Contudo, como pontuei, sabemos que a memória humana não é reprodução exata do que alguém viu. Ela é atravessada pelas fantasias e pelos afetos.  O que você estava sentindo quando você viu? Estes outros elementos interferem no ângulo, no ajuizamento e na sua própria convicção.  Ou seja, o direito positivista confia na memória como uma espécie de instrumento, deslocando as pessoas a condição de máquinas que buscam nos engramas  os acontecimentos  para depois reproduzi-los como um computador.

A verdade possui um outro sentido que vem do hebraico e consiste em tratá-la pela confiança. Nesse sentido, é verdade porque o povo escolhido fez um pacto  que envolve terras com Israel e por isso é verdade que esse povo tem um futuro ali. Em lógica, usamos a ideia da incontingência, para falar daquele possível que se realiza. Então existem  três versões da verdade: i) a  que é o oposto da mentira; ii)  a que é o oposto do engano; iii) a que é o oposto da ilusão.

Quando falamos em Fake News, somos levados a entender que há um cruzamento entre essas coisas. Existem reflexões sobre como desmontar as Fake News a partir da apresentação de informação. Se a informação está errada, basta apresentar a evidência correta para resolver. Só que esse método desconhece as tecnologias contemporâneas. Em termos de Fake News, atualizam a propaganda do jornal ao contar mentiras só falando verdades.

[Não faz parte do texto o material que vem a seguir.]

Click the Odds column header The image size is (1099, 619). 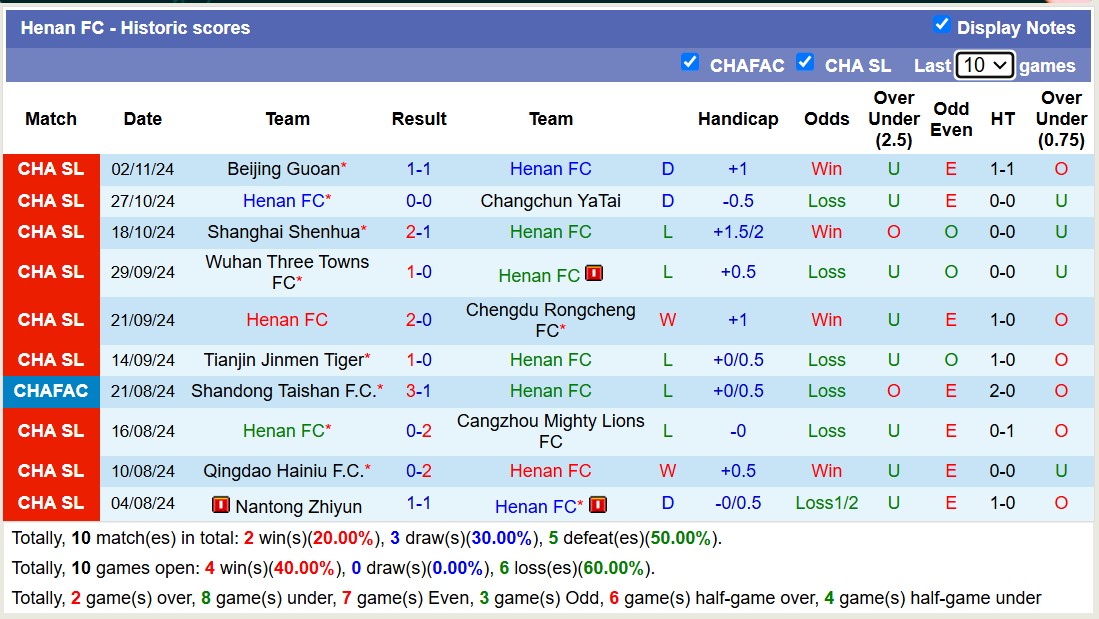click(x=826, y=118)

Por exemplo, se eu faço o seguinte retrato: esse é um homem que levantou uma nação, que acabou com a inflação de seu país, que foi eleito com uma alta porcentagem de pessoas favoráveis, esse é um homem que organizou um país destruído. Mas esse mesmo homem levou milhões de judeus para o campo de concentração. Eu não mencionei esse último aspecto e, inclusive, alguns de que falei são falsos. De tal modo que o meu retrato produz uma ilusão. 

Nós precisamos ter uma relação mais complexa com a verdade. Isto se choca com a banalidade de reduzir o direito como aplicação da regra ao caso e com a desatualização de instituições antigas, muitas delas formadas no século XVIII e XIX. Inclusive nossa própria definição do que é política não acompanhou as novas tecnologias e produção de verdade, que são correlativas a produção de mentiras, de engano e ilusão.

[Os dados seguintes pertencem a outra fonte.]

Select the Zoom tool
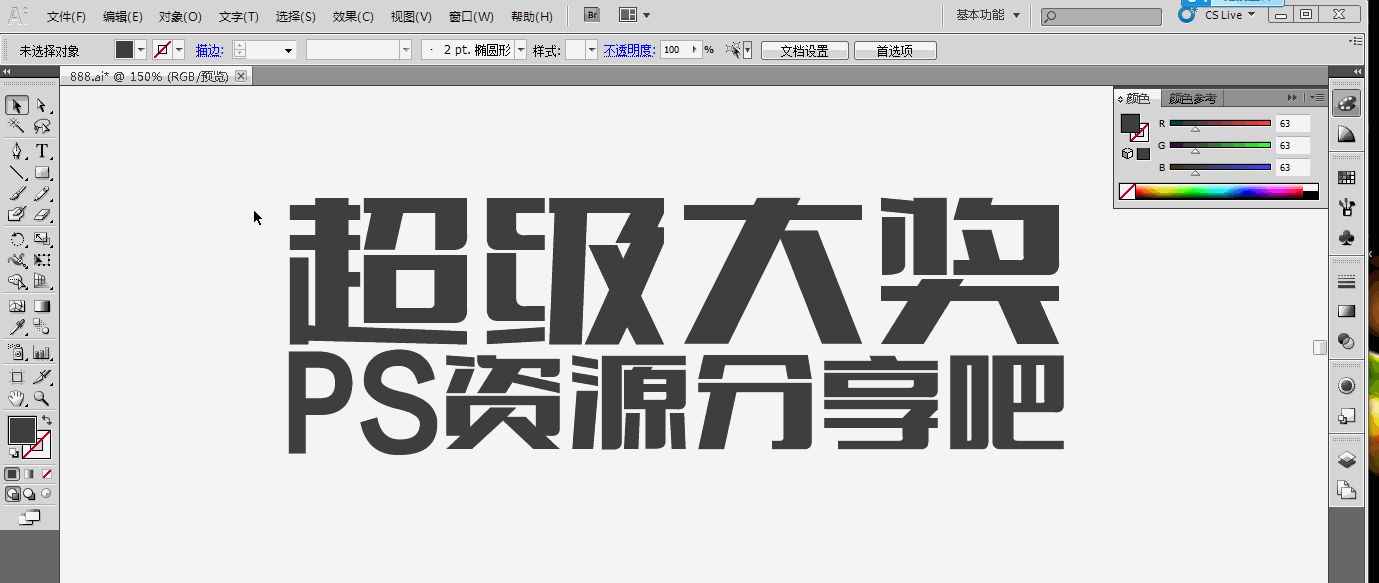Viewport: 1379px width, 583px height. pyautogui.click(x=41, y=397)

Assim há manipulações que não se resolvem por mais informação, mas sim por mais formação. Isso torna o cenário mais difícil de ser combatido porque tais considerações apotam para  a nossa complacência com a existência de muitas pessoas que são excluídas do caráter emancipatório da linguagem digital. Podemos dizer que a cidadania tem haver com acesso a bens e serviços. Mas e a linguagem? Antonio Candido já falava do direito à literatura, mas agora temos o direito à linguagem digital. Isso significa alfabetizar, reduzir o número de excluídos que não conseguem ler criticamente a produção de uma imagem, uma mensagem e aquilo que chega pelo celular. De certa forma, a reparação não era possível há vinte anos ou trinta anos atrás, mas agora essa tarefa existe se queremos pensar em cidadania.

Christian Dunker é professor titular do Instituto de Psicologia da USP (2014) junto ao Departamento de Psicologia Clínica. Recebeu dois prêmios jabutis na categoria Psicologia e Psicanálise, pelo seu trabalho nos livros Estrutura e Constituição na Clínica Psicanalítica – Uma Arqueologia das práticas de cura, psicoterapia e tratamento e Mal- Estar, Sofrimento e Sintoma. Além disso, é autor de diversas obras e artigos científicos como Por quê Lacan, A psicose na Criança, Reinvenção da Intimidade e O palhaço e o Psicanalista.